Van Hunt

Jun 5, 2012 - Daytrotter Studio, Rock Island, IL

Jun 5, 2012

Van Hunt

Tracks

  1. 1 Welcome to Daytrotter
  2. 2 Daytrotter Session Medley
  3. 3 Time Machine

Come Along, Join The Fever Dream

Words by Sean Moeller, Illustration by Johnnie Cluney, Recording engineered by Mike Gentry

Sometime in the next few minutes, Van Hunt is going to take you on a fever dream like you've never been on before. It's going to involve Prince administering your drugs. He will be in charge of turning up the heat and then removing you from it - constantly changing the boiling point and constantly changing anything that could have been considered an equilibrium or a safe zone. Just when you get used to a temperature, it takes off like a rocket in the other direction. It's unnerving, but when Prince and some sexy (sometimes bullying) guitars are running the show, it goes down fairly easily. We're not sure why the hallucinogenic episodes seem so many in Van Hunt songs, but there's one right there and there's another. You're paranoid that you're the only one hearing this - as you see the table warp distortedly or the chair bust out into an army of beetles and come charging at you. You're sure you're not imagining any of this.

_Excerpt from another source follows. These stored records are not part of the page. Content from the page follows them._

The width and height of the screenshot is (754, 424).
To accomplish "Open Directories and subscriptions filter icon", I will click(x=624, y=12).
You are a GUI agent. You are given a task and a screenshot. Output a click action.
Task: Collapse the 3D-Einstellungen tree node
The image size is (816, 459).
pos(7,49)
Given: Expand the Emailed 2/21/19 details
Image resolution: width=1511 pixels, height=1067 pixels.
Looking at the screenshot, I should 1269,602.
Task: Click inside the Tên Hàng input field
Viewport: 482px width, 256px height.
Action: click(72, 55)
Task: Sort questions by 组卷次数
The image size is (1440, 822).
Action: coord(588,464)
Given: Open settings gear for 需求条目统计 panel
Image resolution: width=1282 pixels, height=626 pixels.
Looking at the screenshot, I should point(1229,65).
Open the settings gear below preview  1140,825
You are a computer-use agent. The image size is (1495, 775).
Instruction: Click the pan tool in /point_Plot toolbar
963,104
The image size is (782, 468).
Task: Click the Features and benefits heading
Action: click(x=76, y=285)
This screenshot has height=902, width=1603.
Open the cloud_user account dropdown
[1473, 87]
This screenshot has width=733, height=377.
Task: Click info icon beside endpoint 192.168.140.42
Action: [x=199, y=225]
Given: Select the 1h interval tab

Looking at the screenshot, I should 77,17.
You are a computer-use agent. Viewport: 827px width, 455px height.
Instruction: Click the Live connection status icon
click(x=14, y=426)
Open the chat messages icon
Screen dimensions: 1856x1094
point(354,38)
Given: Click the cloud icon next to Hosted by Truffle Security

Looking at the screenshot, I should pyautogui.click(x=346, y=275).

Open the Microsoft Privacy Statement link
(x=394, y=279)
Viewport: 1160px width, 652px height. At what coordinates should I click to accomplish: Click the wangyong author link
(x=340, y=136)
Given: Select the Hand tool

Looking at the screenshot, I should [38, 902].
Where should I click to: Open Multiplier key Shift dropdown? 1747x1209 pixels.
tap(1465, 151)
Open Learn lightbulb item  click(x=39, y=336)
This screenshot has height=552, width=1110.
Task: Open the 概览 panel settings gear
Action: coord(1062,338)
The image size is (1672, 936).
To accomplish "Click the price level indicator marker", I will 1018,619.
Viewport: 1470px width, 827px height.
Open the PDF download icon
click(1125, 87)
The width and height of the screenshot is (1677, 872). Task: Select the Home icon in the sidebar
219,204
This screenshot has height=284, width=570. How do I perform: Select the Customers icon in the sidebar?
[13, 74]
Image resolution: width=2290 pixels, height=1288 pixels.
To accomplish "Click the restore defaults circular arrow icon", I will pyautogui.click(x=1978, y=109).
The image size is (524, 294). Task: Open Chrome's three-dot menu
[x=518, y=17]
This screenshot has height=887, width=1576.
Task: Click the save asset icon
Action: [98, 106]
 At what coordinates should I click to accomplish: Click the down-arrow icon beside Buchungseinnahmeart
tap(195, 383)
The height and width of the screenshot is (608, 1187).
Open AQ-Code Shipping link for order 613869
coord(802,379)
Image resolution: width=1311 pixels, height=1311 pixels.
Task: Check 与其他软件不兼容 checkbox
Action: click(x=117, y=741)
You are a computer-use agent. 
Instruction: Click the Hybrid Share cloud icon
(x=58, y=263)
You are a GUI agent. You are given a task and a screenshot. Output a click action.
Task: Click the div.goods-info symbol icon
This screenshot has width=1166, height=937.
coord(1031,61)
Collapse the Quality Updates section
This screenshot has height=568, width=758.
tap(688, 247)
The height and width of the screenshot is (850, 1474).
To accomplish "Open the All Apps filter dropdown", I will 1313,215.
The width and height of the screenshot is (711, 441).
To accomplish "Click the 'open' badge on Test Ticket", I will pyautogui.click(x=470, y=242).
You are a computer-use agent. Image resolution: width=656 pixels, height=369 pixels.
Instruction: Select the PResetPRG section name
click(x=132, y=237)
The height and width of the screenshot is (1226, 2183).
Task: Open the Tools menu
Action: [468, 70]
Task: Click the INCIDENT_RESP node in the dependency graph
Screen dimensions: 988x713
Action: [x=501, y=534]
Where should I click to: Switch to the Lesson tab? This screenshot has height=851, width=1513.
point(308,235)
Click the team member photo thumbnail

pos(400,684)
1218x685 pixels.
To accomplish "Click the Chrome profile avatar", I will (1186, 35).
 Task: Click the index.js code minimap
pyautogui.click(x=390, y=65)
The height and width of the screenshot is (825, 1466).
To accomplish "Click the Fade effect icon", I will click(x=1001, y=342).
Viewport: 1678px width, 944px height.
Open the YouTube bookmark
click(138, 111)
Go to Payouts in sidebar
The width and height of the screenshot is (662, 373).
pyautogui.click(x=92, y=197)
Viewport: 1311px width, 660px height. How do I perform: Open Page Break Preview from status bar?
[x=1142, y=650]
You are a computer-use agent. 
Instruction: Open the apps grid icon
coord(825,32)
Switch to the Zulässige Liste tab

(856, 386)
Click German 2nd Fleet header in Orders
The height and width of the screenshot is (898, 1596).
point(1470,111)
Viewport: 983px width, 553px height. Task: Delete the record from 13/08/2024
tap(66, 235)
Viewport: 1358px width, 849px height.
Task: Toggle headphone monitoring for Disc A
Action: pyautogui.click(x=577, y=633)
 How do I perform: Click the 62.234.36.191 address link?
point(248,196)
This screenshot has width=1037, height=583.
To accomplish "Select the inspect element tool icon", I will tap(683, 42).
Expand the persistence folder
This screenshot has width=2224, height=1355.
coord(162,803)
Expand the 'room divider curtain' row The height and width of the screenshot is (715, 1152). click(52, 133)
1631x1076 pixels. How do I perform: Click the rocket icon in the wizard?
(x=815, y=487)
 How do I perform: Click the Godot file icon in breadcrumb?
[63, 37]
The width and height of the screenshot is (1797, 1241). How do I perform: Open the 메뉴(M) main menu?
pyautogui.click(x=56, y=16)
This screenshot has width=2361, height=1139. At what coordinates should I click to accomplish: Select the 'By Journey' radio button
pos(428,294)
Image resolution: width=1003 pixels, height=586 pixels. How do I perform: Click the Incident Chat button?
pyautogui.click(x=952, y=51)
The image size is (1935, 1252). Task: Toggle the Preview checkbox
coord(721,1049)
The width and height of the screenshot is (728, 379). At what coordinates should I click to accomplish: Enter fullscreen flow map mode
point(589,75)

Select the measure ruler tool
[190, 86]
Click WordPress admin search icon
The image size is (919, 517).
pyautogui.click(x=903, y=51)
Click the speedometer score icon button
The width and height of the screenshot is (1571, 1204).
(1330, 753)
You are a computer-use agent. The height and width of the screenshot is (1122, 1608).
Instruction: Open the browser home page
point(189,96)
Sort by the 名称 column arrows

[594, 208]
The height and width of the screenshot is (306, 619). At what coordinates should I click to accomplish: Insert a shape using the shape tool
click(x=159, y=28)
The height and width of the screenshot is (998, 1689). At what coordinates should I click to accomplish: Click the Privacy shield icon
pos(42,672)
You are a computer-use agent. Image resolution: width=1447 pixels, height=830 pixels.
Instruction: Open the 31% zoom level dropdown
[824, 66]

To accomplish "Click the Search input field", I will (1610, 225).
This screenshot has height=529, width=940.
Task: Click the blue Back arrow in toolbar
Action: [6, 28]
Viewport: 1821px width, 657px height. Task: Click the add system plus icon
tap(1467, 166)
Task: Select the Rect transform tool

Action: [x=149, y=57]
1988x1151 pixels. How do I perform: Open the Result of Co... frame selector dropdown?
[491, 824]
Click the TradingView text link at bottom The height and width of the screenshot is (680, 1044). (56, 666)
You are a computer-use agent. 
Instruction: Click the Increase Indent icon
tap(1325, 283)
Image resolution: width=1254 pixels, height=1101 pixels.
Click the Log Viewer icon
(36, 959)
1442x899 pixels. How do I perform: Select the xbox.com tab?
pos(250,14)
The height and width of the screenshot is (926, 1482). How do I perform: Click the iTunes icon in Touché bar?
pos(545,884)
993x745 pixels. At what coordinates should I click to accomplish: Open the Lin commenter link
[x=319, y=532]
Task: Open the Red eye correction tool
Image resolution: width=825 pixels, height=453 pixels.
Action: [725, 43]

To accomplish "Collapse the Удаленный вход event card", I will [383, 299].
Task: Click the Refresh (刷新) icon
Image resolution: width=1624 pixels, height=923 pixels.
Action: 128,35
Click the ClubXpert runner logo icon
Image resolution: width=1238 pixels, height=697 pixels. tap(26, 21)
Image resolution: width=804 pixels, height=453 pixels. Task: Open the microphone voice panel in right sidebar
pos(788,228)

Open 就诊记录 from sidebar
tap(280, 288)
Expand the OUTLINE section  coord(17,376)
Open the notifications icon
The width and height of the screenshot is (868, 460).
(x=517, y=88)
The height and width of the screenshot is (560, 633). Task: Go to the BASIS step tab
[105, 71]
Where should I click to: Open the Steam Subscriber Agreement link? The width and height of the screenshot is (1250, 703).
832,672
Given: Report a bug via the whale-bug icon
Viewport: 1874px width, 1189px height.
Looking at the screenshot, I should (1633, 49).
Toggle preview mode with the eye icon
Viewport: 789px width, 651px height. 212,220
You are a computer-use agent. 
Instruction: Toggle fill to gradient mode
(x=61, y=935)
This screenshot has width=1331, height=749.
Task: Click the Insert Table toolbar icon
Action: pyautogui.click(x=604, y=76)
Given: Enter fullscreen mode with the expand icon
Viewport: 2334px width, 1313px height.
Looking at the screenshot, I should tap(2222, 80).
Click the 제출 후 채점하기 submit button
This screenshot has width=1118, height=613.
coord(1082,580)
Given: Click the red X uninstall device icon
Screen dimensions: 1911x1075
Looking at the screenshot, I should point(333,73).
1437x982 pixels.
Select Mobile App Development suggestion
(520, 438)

Van Hunt slow jams you, spinning you baby around the ballroom, feet scratching along the marble floor, feeling the elegance of a hot breathed cooing. He'll break it down, catch you in the trough of a lull and call it something like The Great Debate Between The Delusions And The Grandeur. He'll let you sashay there for a little while, the moments passing as they will, as lights, colors and blitzing, writhing faces and then he allows everything to become a patch of ripped denim. The drums spike up and the tone punks out. He starts singing about Jesus blood tasting like grape juice (something we've all been trained to believe) and suddenly we're out running with the foxes. They're real foxes and they're ladies.

It's a big herd, advancing deeper into the downtown, where there isn't any part of this behavior that would be seen as unbecoming. It's all street philosophy, set to the smooth funk of a Wesley Willis heart. Van Hunt sings, at one point, "What did you do to her? She once was a lady. Now, she's illegible," in a bit of a call and answer section with his backup singers and it's more of a general question about every one of the characters and personas that he brings along with him on these glazed out experiences. What's become of all of us and why does all this feel so normal while we feel like we're not ourselves?